--- start Passage to read ---
Sir Noel Robert Malcolm MA PhD FBA FRSL (born 26 December 1956) is an English political journalist, historian and academic. A King's Scholar at Eton College, Malcolm read history at Peterhouse, Cambridge and received his Doctorate in History from Trinity College, Cambridge. He was a Fellow and College Lecturer of Gonville and Caius College, Cambridge, before becoming a political and foreign affairs journalist with The Spectator and the Daily Telegraph.

He stepped away from journalism in 1995 to become a writer and academic, being appointed as a Visiting Fellow of St Antony's College, Oxford for two years. He became a Fellow of the Royal Society of Literature (FRSL) in 1997, and a Fellow of the British Academy (FBA) in 2001. Since 2002, he has been a Senior Research Fellow of All Souls College, Oxford. He was knighted in the 2014 New Year Honours for services to scholarship, journalism, and European history.

Education[edit]

Malcolm was educated at Eton College as a King's Scholar and read history at Peterhouse, Cambridge between 1974 and 1978. He received his PhD degree in History from Trinity College, Cambridge, and was a Fellow and College Lecturer of Gonville and Caius College, Cambridge from 1981 to 1988.[1][2]

Career[edit]

He was a political columnist (1987–1991) then the foreign editor (1991–1992) of The Spectator, and a political columnist for the Daily Telegraph (1992–1995). He was jointly awarded the T. E. Utley Prize for Political Journalism in 1991.[2] In 1995 he gave up journalism to become a full–time writer.[3] Malcolm was a visiting Fellow of St Antony's College, Oxford in 1995–1996,[2] and has been a Senior Research Fellow of All Souls College, Oxford since 2002.[4] He became a Fellow of the Royal Society of Literature (FRSL) in 1997, and a Fellow of the British Academy (FBA) in 2001. He is a Liveryman of the Worshipful Company of Fishmongers.[2] He is a Member of the Academy of Sciences and Arts of Kosovo, and an Honorary Fellow of both Peterhouse, Cambridge (since 2010) and Trinity College, Cambridge (since 2011).[4] He serves on the advisory board of the conservative magazine Standpoint.[5]

In 2010, Malcolm was featured as the key historian in the feature documentary film My Blood My Compromise to discuss the historical events that led to the demise of Yugoslavia and the war in Kosovo.

He is currently the chairman of the Bosnian Institute, London,[6] and is the president of the Anglo-Albanian Association.[7]

Malcolm was knighted in the 2014 New Year Honours for services to scholarship, journalism, and European history.[8]

Works[edit]

Books[edit]

Malcolm is the author of:

  • De Dominis, 1560–1624: Venetian, Anglican, ecumenist, and relapsed heretic (1984)
  • George Enescu: His Life and Music ( Toccata Press, 1990), which has been translated into several languages
  • Bosnia: A Short History (New York University Press, 1994), which has been translated into several languages
  • Origins of English Nonsense (HarperCollins, 1997)
  • Kosovo: A Short History (New York University Press, 1998)
  • Books on Bosnia: A critical bibliography of works relating to Bosnia-Herzegovina published since 1990 in West European languages (with Quintin Hoare) (Bosnian Institute, 1999)
--- end Passage to read ---
--- start Supplied information ---
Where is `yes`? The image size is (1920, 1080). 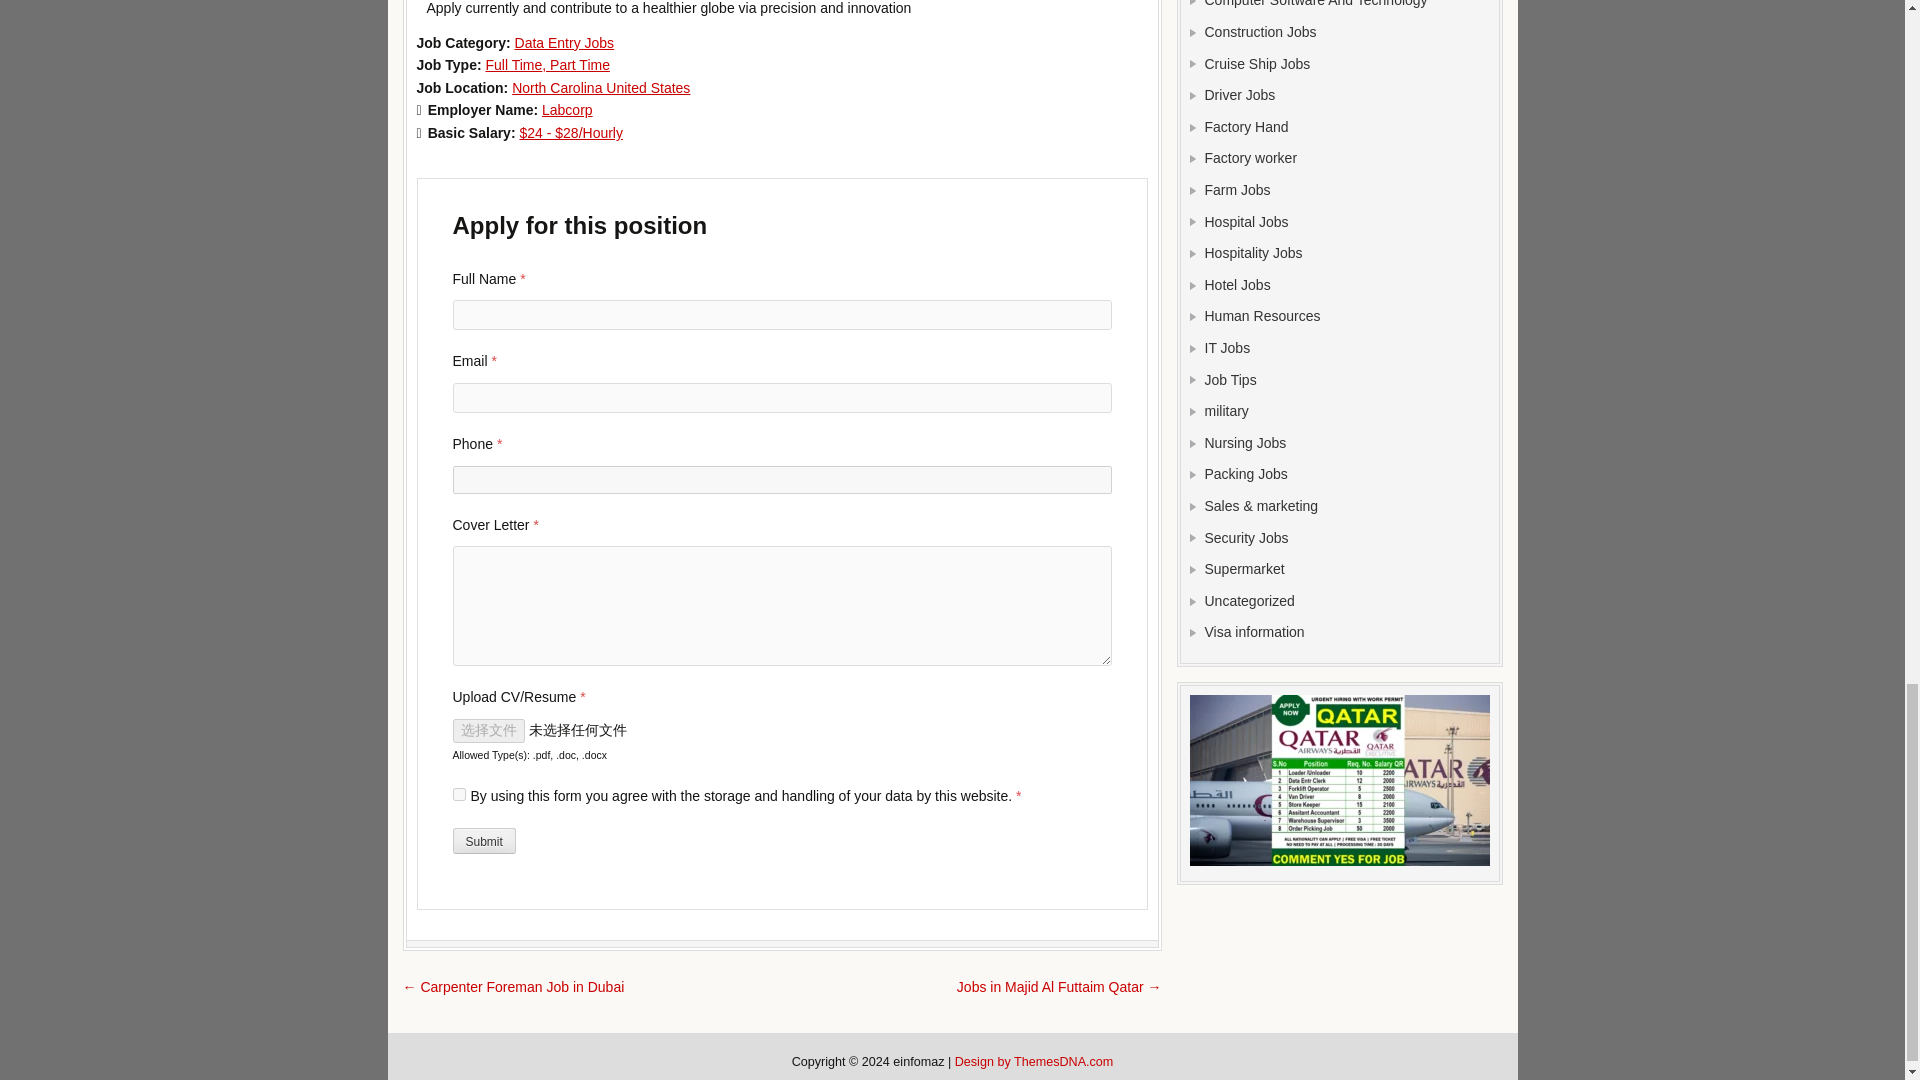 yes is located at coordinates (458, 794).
--- end Supplied information ---
--- start Supplied information ---
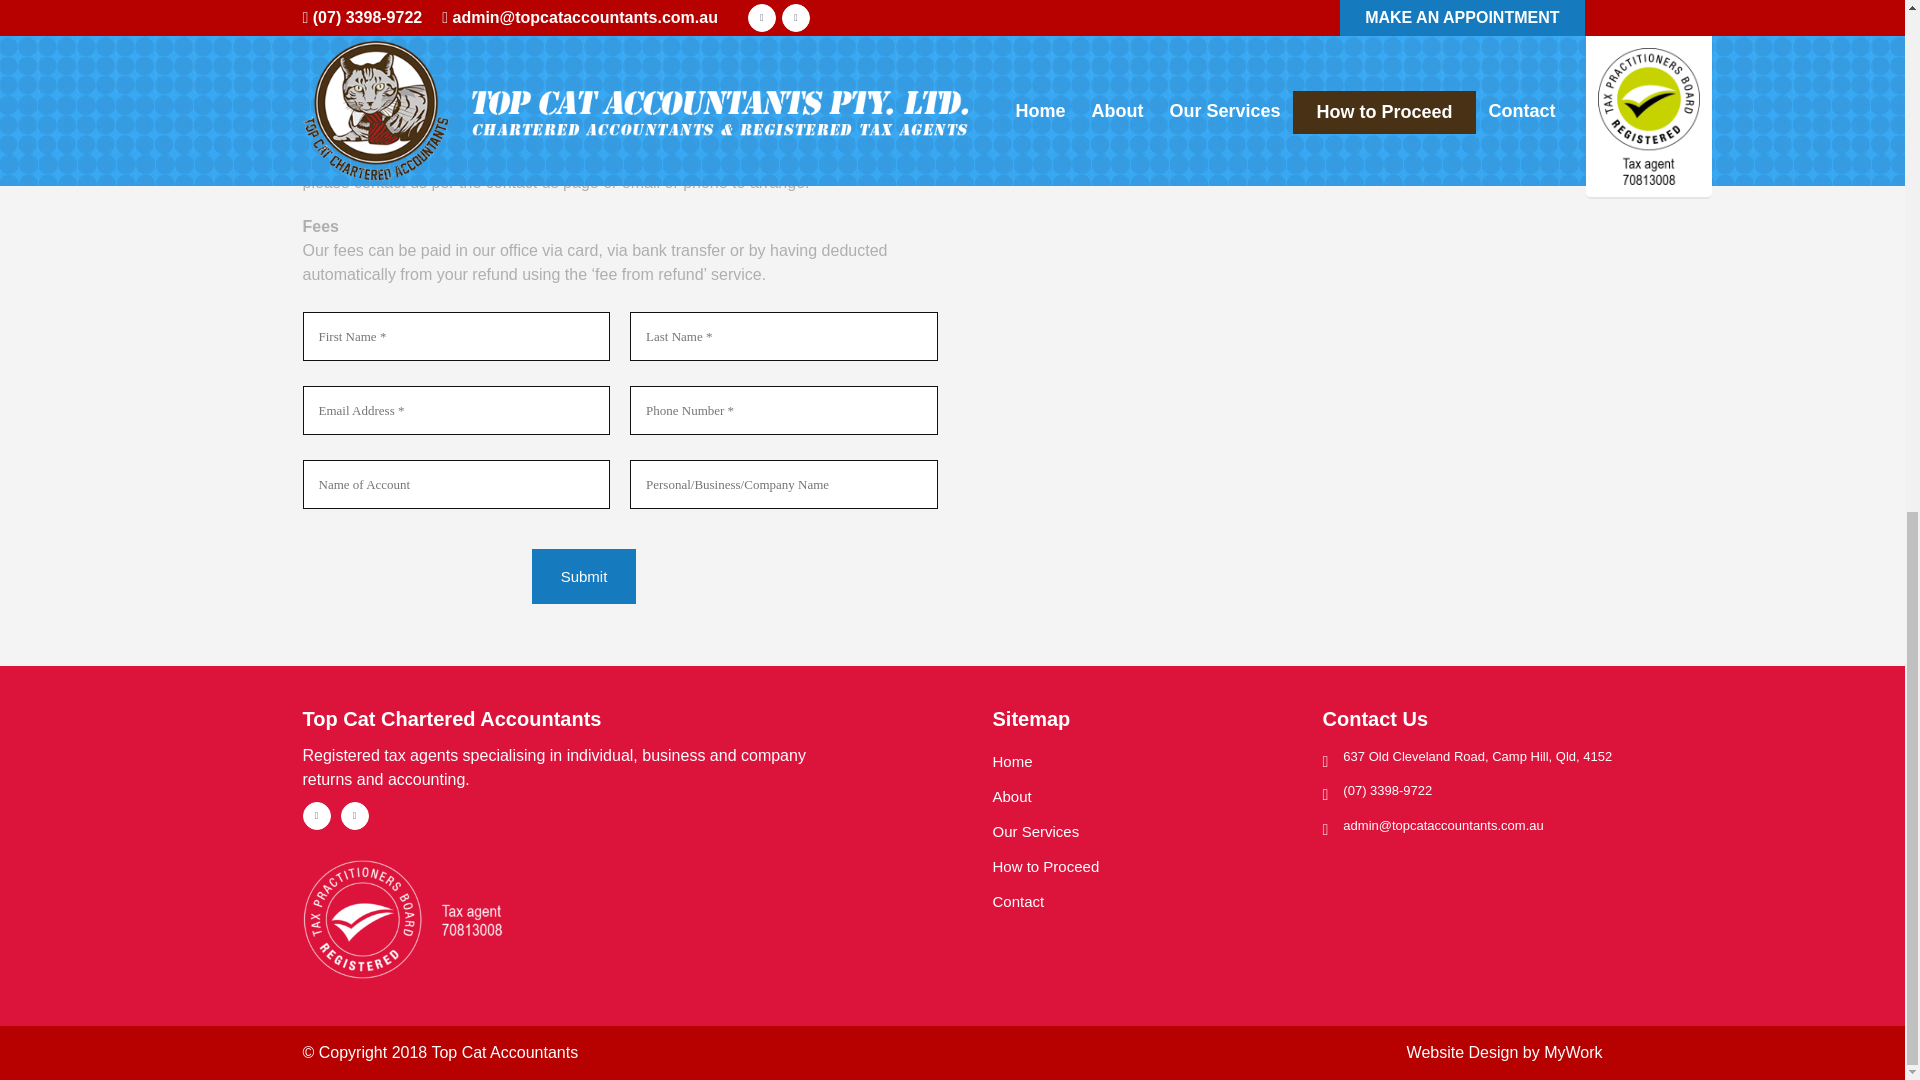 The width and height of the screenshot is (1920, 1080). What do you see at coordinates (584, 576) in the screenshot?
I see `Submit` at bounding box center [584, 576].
--- end Supplied information ---
Under the heading "Books" in the passage on Noel Malcolm, list the title and year of every book he wrote.

- De Dominis, 1560–1624: Venetian, Anglican, ecumenist, and relapsed heretic (1984)
- George Enescu: His Life and Music (1990)
- Bosnia: A Short History (1994)
- Origins of English Nonsense (1997)
- Kosovo: A Short History (1998)
- Books on Bosnia: A critical bibliography of works relating to Bosnia-Herzegovina published since 1990 in West European languages (1999)